■ **INSTRUCTIONS FOR THE TASK**
From the line containing "You are a computer-use agent. Screen" down to the last line of the records below, give every line again without any change.

■ **Stored dataset items**
━━━━━━━━━━━━━━━━
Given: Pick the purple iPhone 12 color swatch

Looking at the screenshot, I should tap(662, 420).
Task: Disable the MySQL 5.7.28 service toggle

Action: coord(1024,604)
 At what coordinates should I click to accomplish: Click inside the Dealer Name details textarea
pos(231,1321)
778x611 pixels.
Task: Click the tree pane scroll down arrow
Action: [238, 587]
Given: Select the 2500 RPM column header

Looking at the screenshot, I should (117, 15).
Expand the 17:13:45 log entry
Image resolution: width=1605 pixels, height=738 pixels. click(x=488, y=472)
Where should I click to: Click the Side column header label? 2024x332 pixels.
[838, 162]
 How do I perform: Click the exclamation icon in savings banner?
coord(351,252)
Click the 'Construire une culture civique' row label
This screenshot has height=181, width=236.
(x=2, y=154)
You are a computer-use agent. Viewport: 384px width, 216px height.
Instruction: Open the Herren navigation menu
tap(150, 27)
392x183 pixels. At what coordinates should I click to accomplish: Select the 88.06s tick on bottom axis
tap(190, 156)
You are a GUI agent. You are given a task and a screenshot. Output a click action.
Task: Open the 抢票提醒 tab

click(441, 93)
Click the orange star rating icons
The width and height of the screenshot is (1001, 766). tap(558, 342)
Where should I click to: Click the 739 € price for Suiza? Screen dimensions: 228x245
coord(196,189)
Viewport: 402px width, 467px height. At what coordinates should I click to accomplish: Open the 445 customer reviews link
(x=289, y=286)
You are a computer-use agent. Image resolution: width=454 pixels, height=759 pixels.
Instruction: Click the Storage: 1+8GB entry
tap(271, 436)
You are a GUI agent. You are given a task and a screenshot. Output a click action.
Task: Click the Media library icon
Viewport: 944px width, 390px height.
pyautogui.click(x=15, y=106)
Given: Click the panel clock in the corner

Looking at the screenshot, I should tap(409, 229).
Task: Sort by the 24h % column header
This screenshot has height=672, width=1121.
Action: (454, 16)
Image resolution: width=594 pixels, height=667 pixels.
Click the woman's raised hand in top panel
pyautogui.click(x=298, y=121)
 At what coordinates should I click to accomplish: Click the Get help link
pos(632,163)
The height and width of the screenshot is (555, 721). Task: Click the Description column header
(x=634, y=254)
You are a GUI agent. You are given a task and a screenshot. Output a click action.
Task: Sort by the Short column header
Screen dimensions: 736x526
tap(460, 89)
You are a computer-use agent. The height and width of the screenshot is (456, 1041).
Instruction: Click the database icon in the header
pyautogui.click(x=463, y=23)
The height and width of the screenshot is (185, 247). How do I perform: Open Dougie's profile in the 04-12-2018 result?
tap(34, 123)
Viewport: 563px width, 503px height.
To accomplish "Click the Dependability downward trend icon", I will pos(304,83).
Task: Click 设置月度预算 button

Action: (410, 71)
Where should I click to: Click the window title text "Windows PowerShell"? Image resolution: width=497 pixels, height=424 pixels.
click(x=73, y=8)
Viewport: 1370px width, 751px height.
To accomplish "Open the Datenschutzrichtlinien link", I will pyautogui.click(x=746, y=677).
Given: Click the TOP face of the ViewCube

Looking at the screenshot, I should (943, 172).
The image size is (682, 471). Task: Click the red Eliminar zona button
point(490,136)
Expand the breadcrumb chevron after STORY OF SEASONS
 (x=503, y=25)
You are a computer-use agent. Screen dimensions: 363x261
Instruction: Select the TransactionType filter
━━━━━━━━━━━━━━━━
■ **SOLUTION TO THE PROBLEM**
You are a computer-use agent. Screen dimensions: 363x261
Instruction: Select the TransactionType filter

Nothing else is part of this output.